Quinto admitiu que “adoraria” e que tal seria “fantástico” se realmente Quentin Tarantino trabalhasse na saga Star Trek, como nos últimos tempos se tem especulado. Para além disso, o ator espera que NOS4A2 tenha continuidade e explica que tem a sua agenda bem definida caso isso aconteça: “Quando assinamos com uma série de TV, comprometes-te durante um certo período para o caso dela ter continuação. Tomamos essa decisão antes [de assinar]. Por isso, construí a minha agenda a pensar nisso. Como tal, voltarei a novas histórias [de NOS4A2] se elas existirem, e participarei noutras também“.

Outro projeto que Zachary tem em mente é uma outra série, Biopunk, ainda numa fase de desenvolvimento, mas que neste momento o ator diz estar num estado “dormente“:”Tenho uma empresa de produção e desenvolvo muitos projetos que estão em vários estágios: pré-produção, etc. Esse projeto não está ainda aí, mas espero que venha a estar pois é uma história muito boa“.


Zachary Quinto

E planos para realizar uma série ou um filme?
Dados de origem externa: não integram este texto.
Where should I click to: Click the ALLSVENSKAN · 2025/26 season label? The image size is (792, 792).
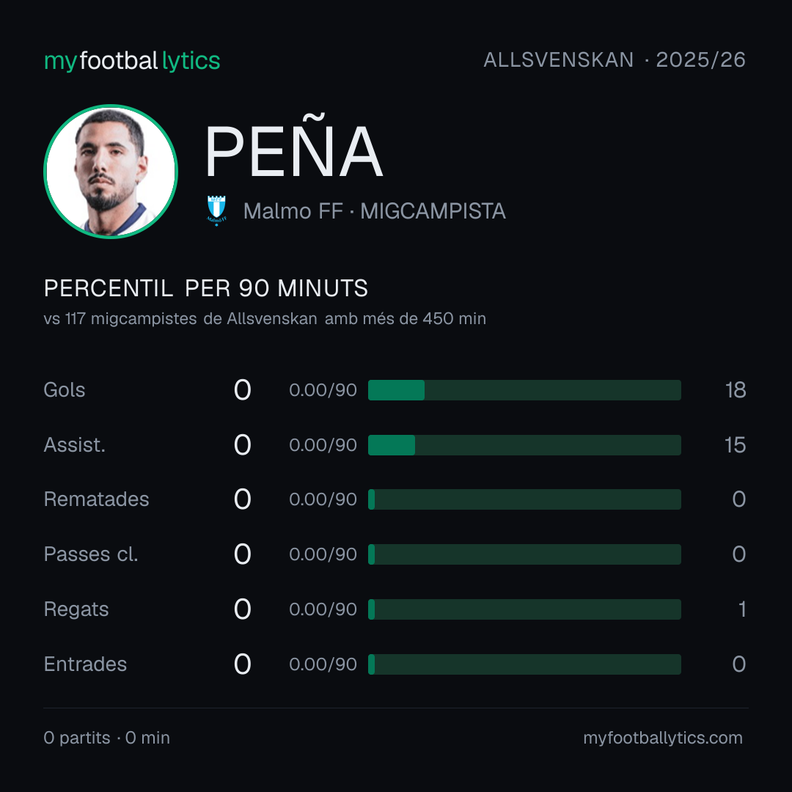point(615,59)
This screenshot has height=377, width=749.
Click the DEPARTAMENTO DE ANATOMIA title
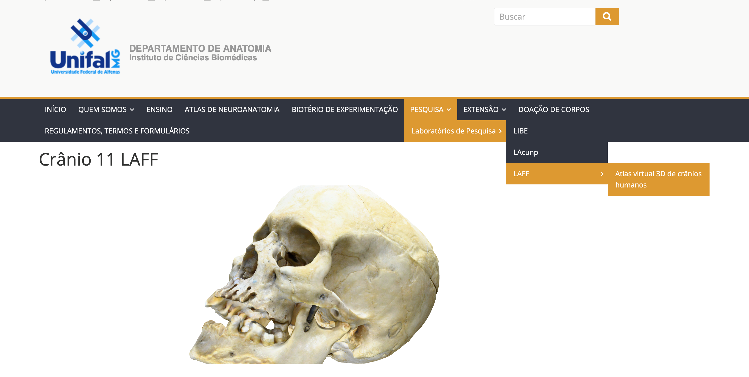point(200,48)
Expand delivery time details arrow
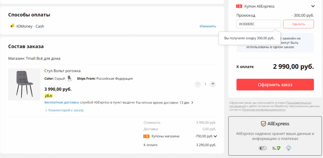Screen dimensions: 323x158 192,103
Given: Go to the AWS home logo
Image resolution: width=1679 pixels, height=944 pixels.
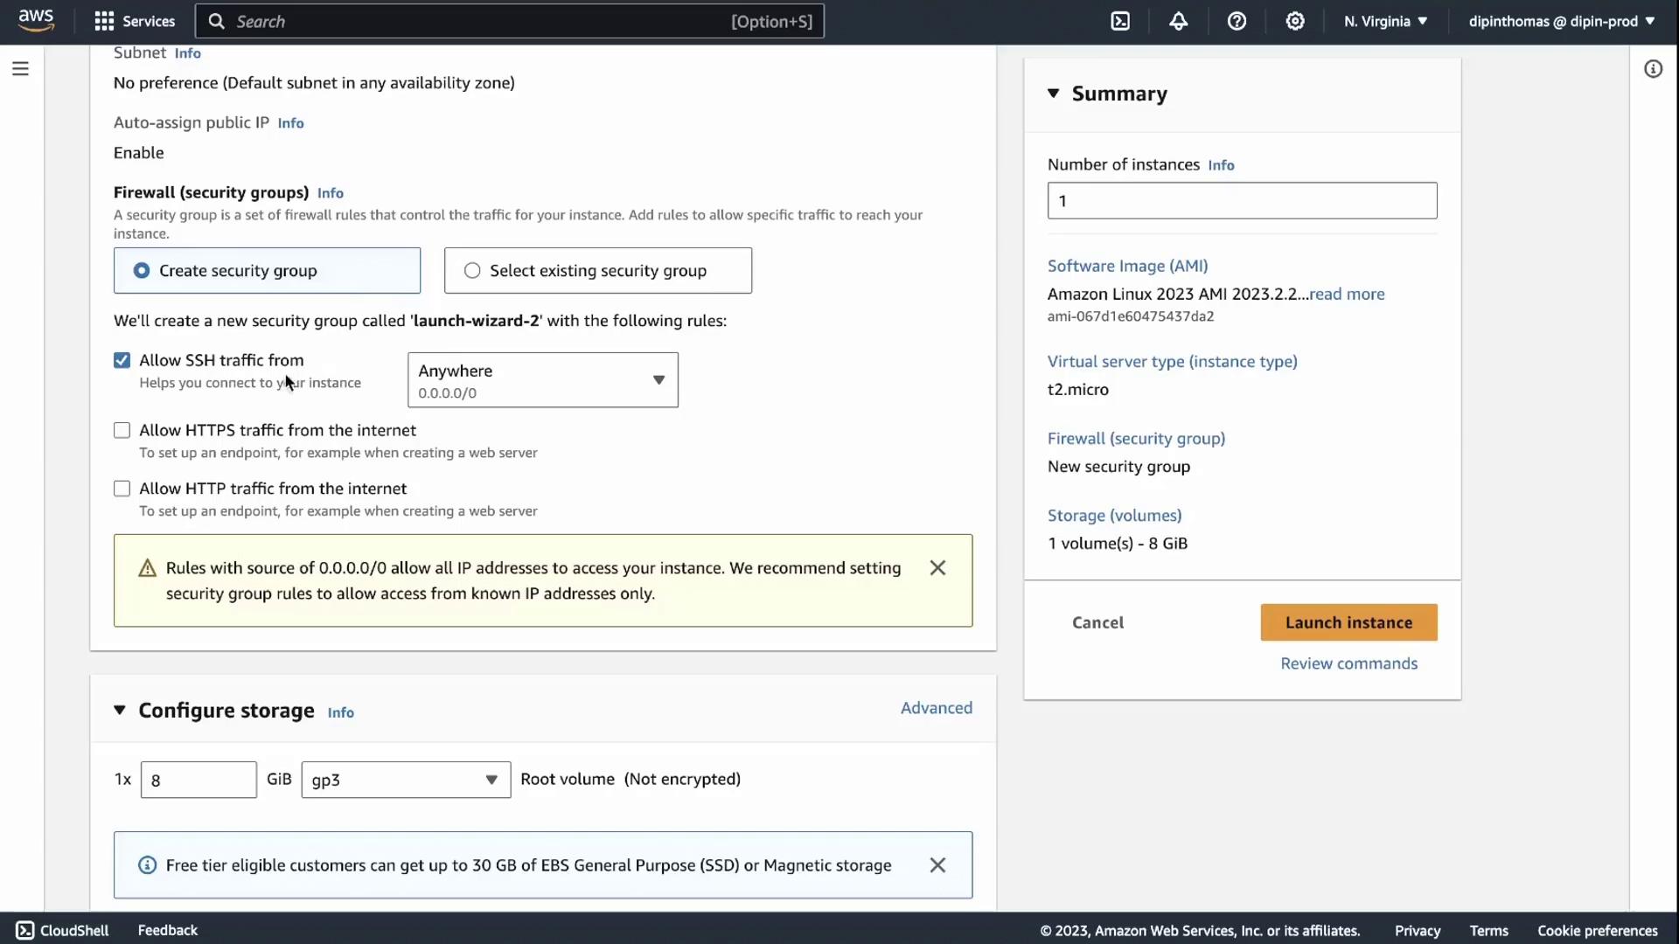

Zachary diz que adoraria experimentar a realização, mas não tem – atualmente – planos para isso: “Tem a ver com o encontrar a história certa, sentir uma conexão e inspiração com o projeto certo. Espero que um dia realize. Estou num ponto da minha carreira em que gostava de experimentar outras coisas para além da atuação. Tenho uma vida robusta como produtor, por isso vamos ver como as coisas evoluem“.

E agradava-lhe ser, por exemplo, showrunner de uma série? “Talvez. É um trabalho muito intenso, não sei. Prefiro a flexibilidade de outros aspetos desta arte (…) e penso que ser cineasta se enquadraria melhor com o meu estilo de vida“.